╭──

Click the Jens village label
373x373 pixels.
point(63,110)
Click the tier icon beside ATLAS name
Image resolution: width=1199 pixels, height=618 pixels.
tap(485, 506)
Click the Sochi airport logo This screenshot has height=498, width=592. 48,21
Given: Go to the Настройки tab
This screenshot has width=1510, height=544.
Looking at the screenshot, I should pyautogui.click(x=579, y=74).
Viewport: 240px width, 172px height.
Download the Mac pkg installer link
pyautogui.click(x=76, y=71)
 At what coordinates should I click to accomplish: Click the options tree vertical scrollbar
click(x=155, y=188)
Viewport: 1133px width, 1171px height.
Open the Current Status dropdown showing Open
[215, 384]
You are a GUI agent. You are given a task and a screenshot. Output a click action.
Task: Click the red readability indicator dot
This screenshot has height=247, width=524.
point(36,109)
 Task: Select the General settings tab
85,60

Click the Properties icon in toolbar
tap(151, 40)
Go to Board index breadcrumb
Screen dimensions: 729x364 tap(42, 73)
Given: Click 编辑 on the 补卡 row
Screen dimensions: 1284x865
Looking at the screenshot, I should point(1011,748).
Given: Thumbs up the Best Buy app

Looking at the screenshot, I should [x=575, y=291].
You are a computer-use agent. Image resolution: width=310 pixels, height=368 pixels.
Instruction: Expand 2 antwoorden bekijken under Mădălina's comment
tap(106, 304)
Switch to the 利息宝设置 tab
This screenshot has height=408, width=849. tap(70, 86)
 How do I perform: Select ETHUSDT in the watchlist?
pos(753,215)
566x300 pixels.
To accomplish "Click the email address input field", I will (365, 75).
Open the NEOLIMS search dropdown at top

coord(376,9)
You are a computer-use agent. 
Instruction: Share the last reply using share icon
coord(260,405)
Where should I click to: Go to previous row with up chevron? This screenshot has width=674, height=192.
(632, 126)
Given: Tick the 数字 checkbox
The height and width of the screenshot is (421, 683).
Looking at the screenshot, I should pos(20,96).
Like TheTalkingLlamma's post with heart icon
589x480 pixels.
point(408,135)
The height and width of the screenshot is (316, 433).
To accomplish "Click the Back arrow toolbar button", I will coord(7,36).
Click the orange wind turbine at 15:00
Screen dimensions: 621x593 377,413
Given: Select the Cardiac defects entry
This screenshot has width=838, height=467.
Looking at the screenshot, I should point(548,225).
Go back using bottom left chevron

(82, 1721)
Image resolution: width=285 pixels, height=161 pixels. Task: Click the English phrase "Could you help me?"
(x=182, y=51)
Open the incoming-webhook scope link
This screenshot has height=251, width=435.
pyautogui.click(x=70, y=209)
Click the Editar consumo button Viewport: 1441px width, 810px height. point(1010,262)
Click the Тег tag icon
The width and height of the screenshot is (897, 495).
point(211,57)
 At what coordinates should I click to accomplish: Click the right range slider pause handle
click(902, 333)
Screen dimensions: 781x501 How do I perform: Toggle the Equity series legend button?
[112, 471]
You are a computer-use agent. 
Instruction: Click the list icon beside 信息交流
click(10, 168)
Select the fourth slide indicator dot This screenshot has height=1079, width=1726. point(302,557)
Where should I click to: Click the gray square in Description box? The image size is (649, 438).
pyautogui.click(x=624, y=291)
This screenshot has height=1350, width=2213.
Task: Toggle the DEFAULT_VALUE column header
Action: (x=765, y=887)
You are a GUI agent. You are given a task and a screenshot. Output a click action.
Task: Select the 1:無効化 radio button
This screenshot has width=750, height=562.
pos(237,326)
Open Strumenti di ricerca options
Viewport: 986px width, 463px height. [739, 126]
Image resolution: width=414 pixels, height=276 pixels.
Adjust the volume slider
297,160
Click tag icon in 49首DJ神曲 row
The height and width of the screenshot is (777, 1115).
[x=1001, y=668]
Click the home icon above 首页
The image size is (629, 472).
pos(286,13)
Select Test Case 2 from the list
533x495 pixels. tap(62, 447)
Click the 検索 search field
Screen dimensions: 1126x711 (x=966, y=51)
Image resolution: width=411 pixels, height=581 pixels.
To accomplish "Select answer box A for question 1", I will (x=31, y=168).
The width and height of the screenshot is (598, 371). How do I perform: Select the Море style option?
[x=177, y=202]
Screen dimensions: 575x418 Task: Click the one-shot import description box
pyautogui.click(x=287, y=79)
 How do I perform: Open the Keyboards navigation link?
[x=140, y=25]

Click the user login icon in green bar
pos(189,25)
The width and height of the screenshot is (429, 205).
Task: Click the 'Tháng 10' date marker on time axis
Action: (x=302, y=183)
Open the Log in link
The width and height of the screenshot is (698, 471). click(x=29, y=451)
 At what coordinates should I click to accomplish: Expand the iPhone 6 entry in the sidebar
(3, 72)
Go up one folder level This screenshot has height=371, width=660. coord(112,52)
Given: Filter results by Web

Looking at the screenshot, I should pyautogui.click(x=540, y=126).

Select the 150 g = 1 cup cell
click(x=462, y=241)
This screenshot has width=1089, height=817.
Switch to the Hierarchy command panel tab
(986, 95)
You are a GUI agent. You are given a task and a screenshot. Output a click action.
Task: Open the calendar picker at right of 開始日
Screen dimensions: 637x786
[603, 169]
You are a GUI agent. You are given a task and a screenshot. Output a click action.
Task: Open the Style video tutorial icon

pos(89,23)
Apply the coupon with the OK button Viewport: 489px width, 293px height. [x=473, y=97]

╰──

# Assigned task
Word for word, write out every line of the listing.

# Answer to this problem
Click the Jens village label
373x373 pixels.
point(63,110)
Click the tier icon beside ATLAS name
Image resolution: width=1199 pixels, height=618 pixels.
tap(485, 506)
Click the Sochi airport logo This screenshot has height=498, width=592. 48,21
Given: Go to the Настройки tab
This screenshot has width=1510, height=544.
Looking at the screenshot, I should pyautogui.click(x=579, y=74).
Viewport: 240px width, 172px height.
Download the Mac pkg installer link
pyautogui.click(x=76, y=71)
 At what coordinates should I click to accomplish: Click the options tree vertical scrollbar
click(x=155, y=188)
Viewport: 1133px width, 1171px height.
Open the Current Status dropdown showing Open
[215, 384]
You are a GUI agent. You are given a task and a screenshot. Output a click action.
Task: Click the red readability indicator dot
This screenshot has height=247, width=524.
point(36,109)
 Task: Select the General settings tab
85,60

Click the Properties icon in toolbar
tap(151, 40)
Go to Board index breadcrumb
Screen dimensions: 729x364 tap(42, 73)
Given: Click 编辑 on the 补卡 row
Screen dimensions: 1284x865
Looking at the screenshot, I should point(1011,748).
Given: Thumbs up the Best Buy app

Looking at the screenshot, I should [x=575, y=291].
You are a computer-use agent. Image resolution: width=310 pixels, height=368 pixels.
Instruction: Expand 2 antwoorden bekijken under Mădălina's comment
tap(106, 304)
Switch to the 利息宝设置 tab
This screenshot has height=408, width=849. tap(70, 86)
 How do I perform: Select ETHUSDT in the watchlist?
pos(753,215)
566x300 pixels.
To accomplish "Click the email address input field", I will (365, 75).
Open the NEOLIMS search dropdown at top

coord(376,9)
You are a computer-use agent. 
Instruction: Share the last reply using share icon
coord(260,405)
Where should I click to: Go to previous row with up chevron? This screenshot has width=674, height=192.
(632, 126)
Given: Tick the 数字 checkbox
The height and width of the screenshot is (421, 683).
Looking at the screenshot, I should pos(20,96).
Like TheTalkingLlamma's post with heart icon
589x480 pixels.
point(408,135)
The height and width of the screenshot is (316, 433).
To accomplish "Click the Back arrow toolbar button", I will coord(7,36).
Click the orange wind turbine at 15:00
Screen dimensions: 621x593 377,413
Given: Select the Cardiac defects entry
This screenshot has width=838, height=467.
Looking at the screenshot, I should point(548,225).
Go back using bottom left chevron

(82, 1721)
Image resolution: width=285 pixels, height=161 pixels. Task: Click the English phrase "Could you help me?"
(x=182, y=51)
Open the incoming-webhook scope link
This screenshot has height=251, width=435.
pyautogui.click(x=70, y=209)
Click the Editar consumo button Viewport: 1441px width, 810px height. point(1010,262)
Click the Тег tag icon
The width and height of the screenshot is (897, 495).
point(211,57)
 At what coordinates should I click to accomplish: Click the right range slider pause handle
click(902, 333)
Screen dimensions: 781x501 How do I perform: Toggle the Equity series legend button?
[112, 471]
You are a computer-use agent. 
Instruction: Click the list icon beside 信息交流
click(10, 168)
Select the fourth slide indicator dot This screenshot has height=1079, width=1726. point(302,557)
Where should I click to: Click the gray square in Description box? The image size is (649, 438).
pyautogui.click(x=624, y=291)
This screenshot has height=1350, width=2213.
Task: Toggle the DEFAULT_VALUE column header
Action: (x=765, y=887)
You are a GUI agent. You are given a task and a screenshot. Output a click action.
Task: Select the 1:無効化 radio button
This screenshot has width=750, height=562.
pos(237,326)
Open Strumenti di ricerca options
Viewport: 986px width, 463px height. [739, 126]
Image resolution: width=414 pixels, height=276 pixels.
Adjust the volume slider
297,160
Click tag icon in 49首DJ神曲 row
The height and width of the screenshot is (777, 1115).
[x=1001, y=668]
Click the home icon above 首页
The image size is (629, 472).
pos(286,13)
Select Test Case 2 from the list
533x495 pixels. tap(62, 447)
Click the 検索 search field
Screen dimensions: 1126x711 (x=966, y=51)
Image resolution: width=411 pixels, height=581 pixels.
To accomplish "Select answer box A for question 1", I will (x=31, y=168).
The width and height of the screenshot is (598, 371). How do I perform: Select the Море style option?
[x=177, y=202]
Screen dimensions: 575x418 Task: Click the one-shot import description box
pyautogui.click(x=287, y=79)
 How do I perform: Open the Keyboards navigation link?
[x=140, y=25]

Click the user login icon in green bar
pos(189,25)
The width and height of the screenshot is (429, 205).
Task: Click the 'Tháng 10' date marker on time axis
Action: (x=302, y=183)
Open the Log in link
The width and height of the screenshot is (698, 471). click(x=29, y=451)
 At what coordinates should I click to accomplish: Expand the iPhone 6 entry in the sidebar
(3, 72)
Go up one folder level This screenshot has height=371, width=660. coord(112,52)
Given: Filter results by Web

Looking at the screenshot, I should pyautogui.click(x=540, y=126).

Select the 150 g = 1 cup cell
click(x=462, y=241)
This screenshot has width=1089, height=817.
Switch to the Hierarchy command panel tab
(986, 95)
You are a GUI agent. You are given a task and a screenshot. Output a click action.
Task: Open the calendar picker at right of 開始日
Screen dimensions: 637x786
[603, 169]
You are a GUI agent. You are given a task and a screenshot. Output a click action.
Task: Open the Style video tutorial icon

pos(89,23)
Apply the coupon with the OK button Viewport: 489px width, 293px height. [x=473, y=97]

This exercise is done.